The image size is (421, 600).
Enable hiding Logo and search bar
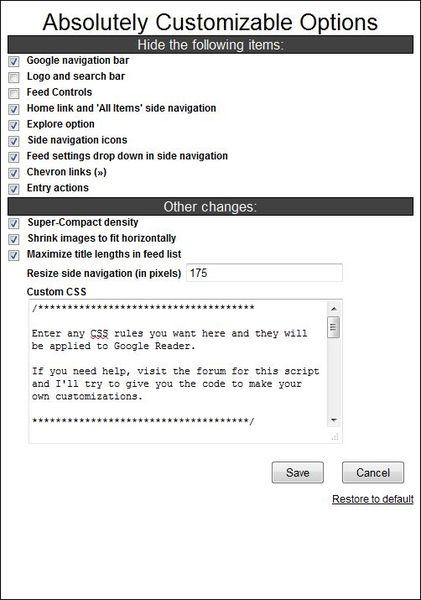[14, 77]
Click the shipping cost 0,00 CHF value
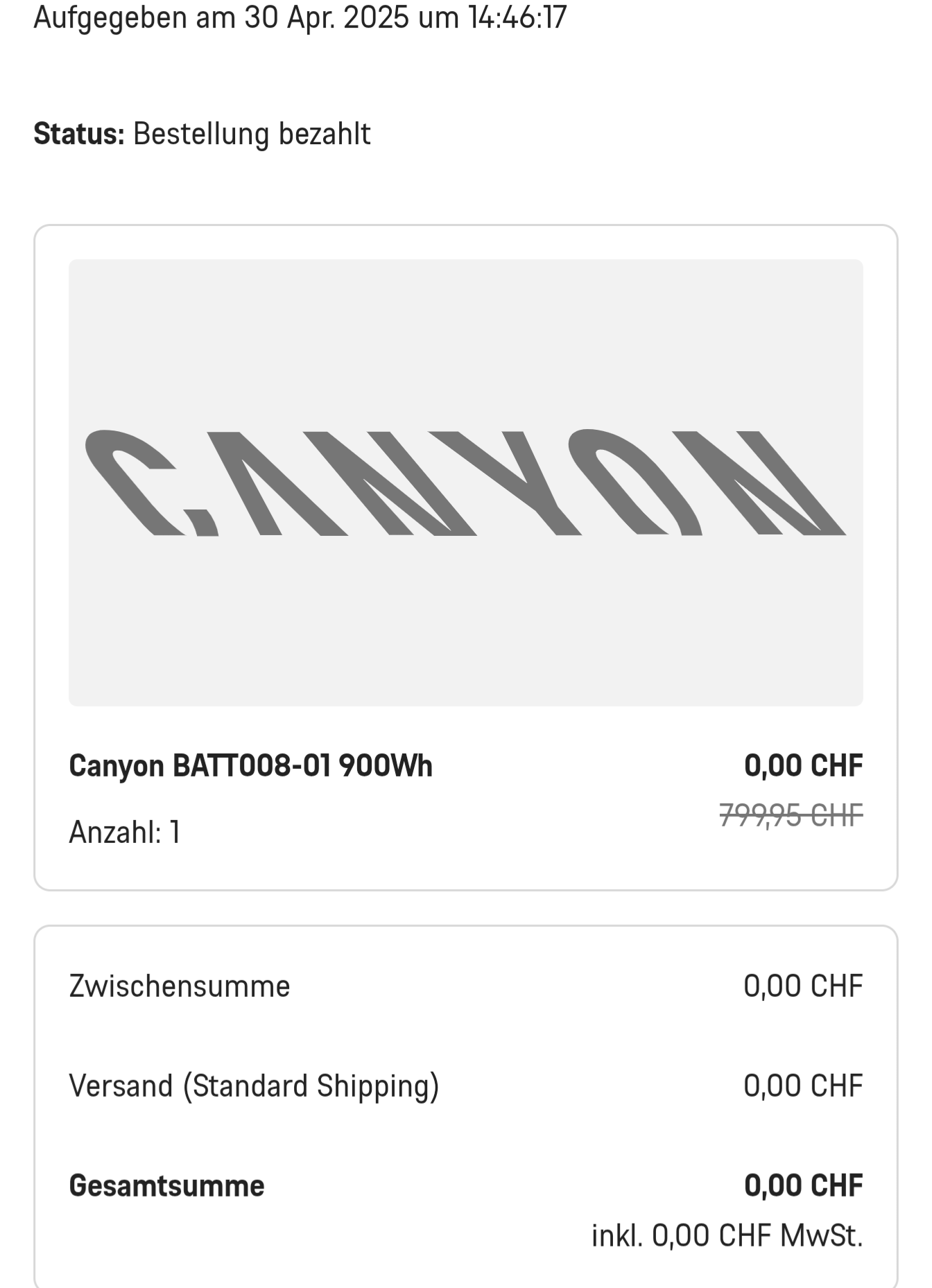The width and height of the screenshot is (932, 1288). coord(803,1086)
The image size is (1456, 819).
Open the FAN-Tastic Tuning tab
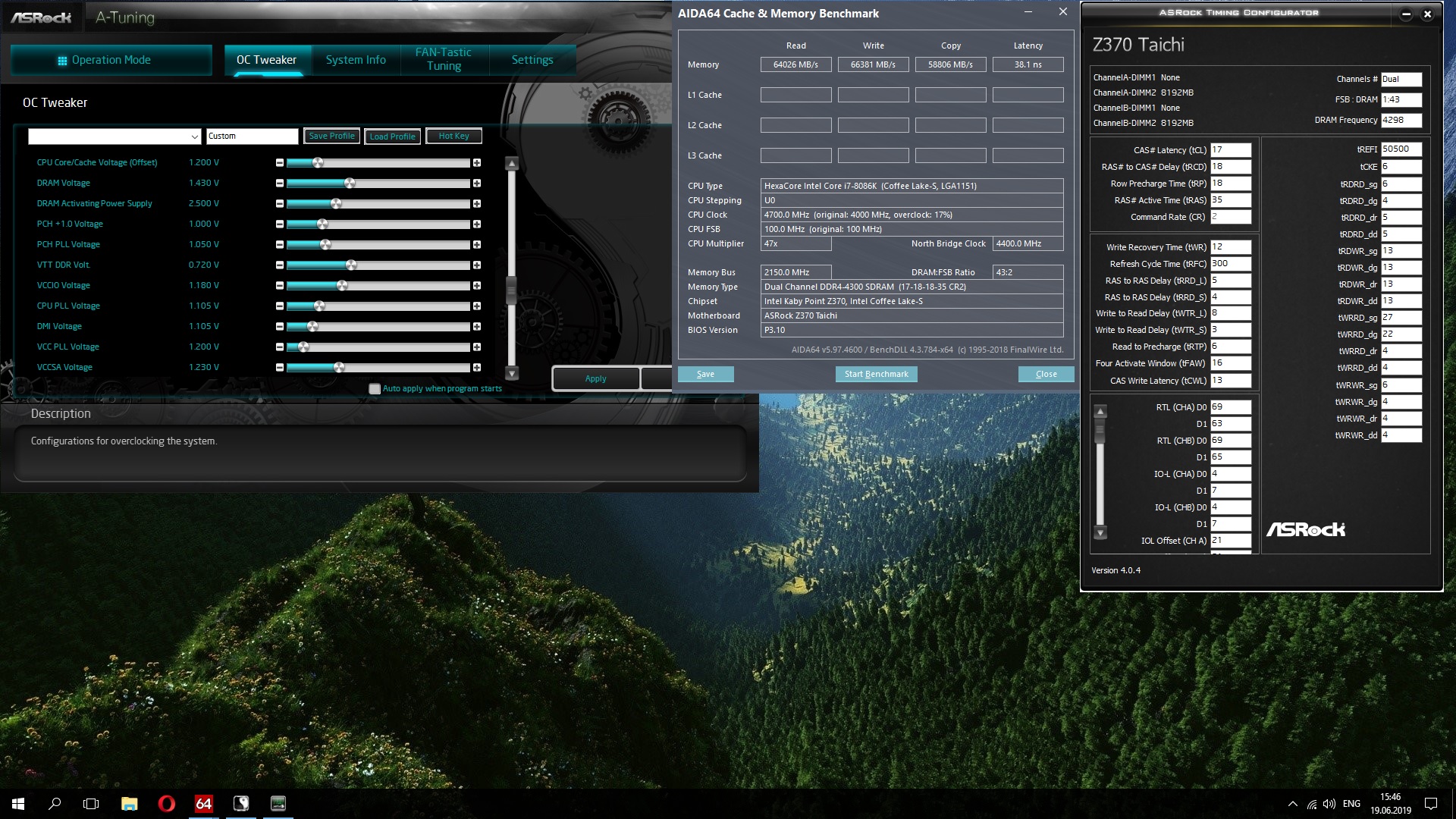[x=444, y=59]
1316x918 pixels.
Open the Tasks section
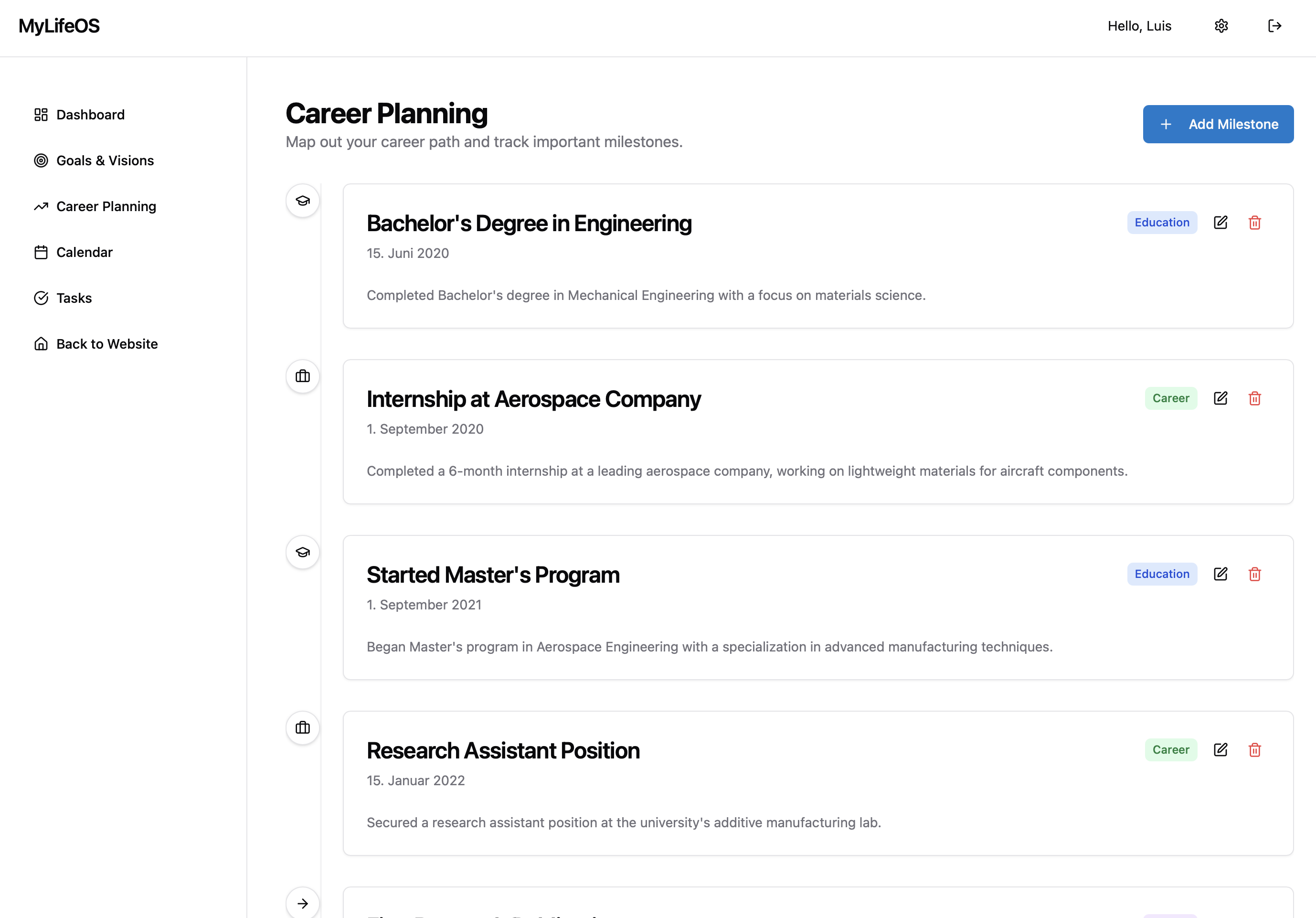point(74,298)
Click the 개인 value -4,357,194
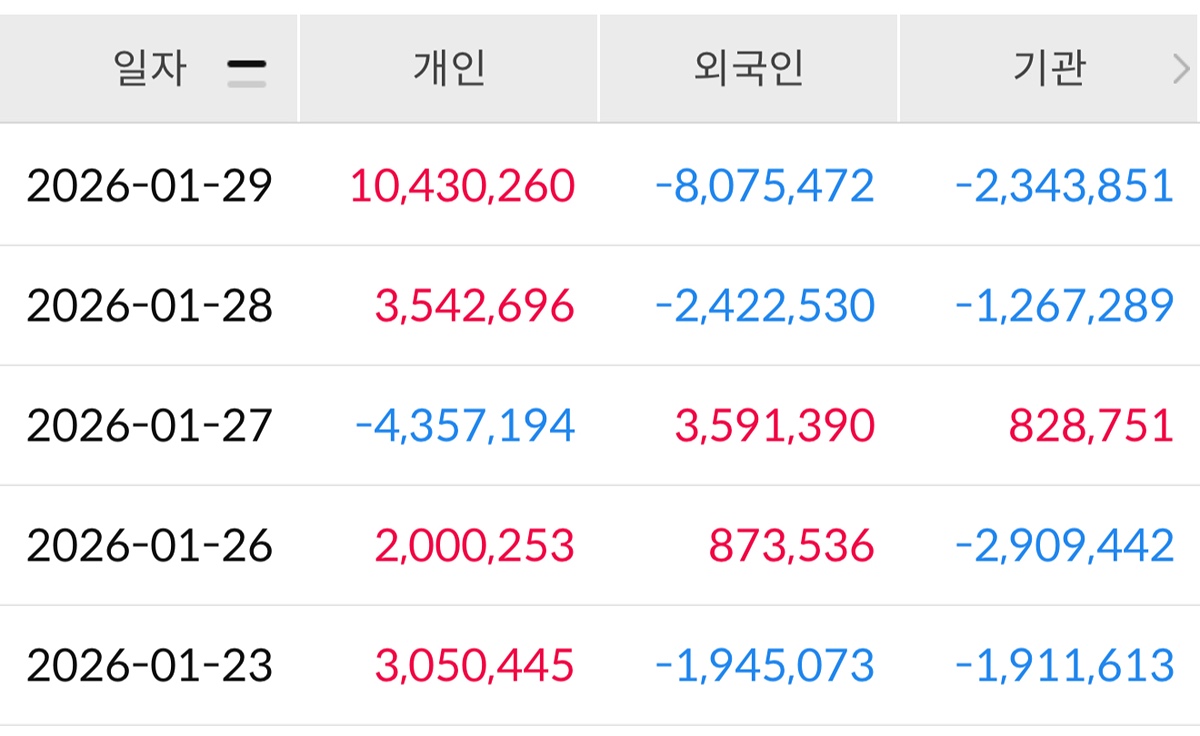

● ● ● ● ● ● ●

Exercise description: Render the lines above as a Markdown table with a Row column for the row number and a Text column for the line, and skip any blank lines. Leave the pictures out of the table.

Task result:
| Row | Text |
|---|---|
| 1 | The image size is (421, 600). |
| 2 | Enable hiding Logo and search bar |
| 3 | [14, 77] |
| 4 | Click the shipping cost 0,00 CHF value |
| 5 | The width and height of the screenshot is (932, 1288). coord(803,1086) |
| 6 | The image size is (1456, 819). |
| 7 | Open the FAN-Tastic Tuning tab |
| 8 | [x=444, y=59] |
| 9 | 1316x918 pixels. |
| 10 | Open the Tasks section |
| 11 | point(74,298) |
| 12 | Click the 개인 value -4,357,194 |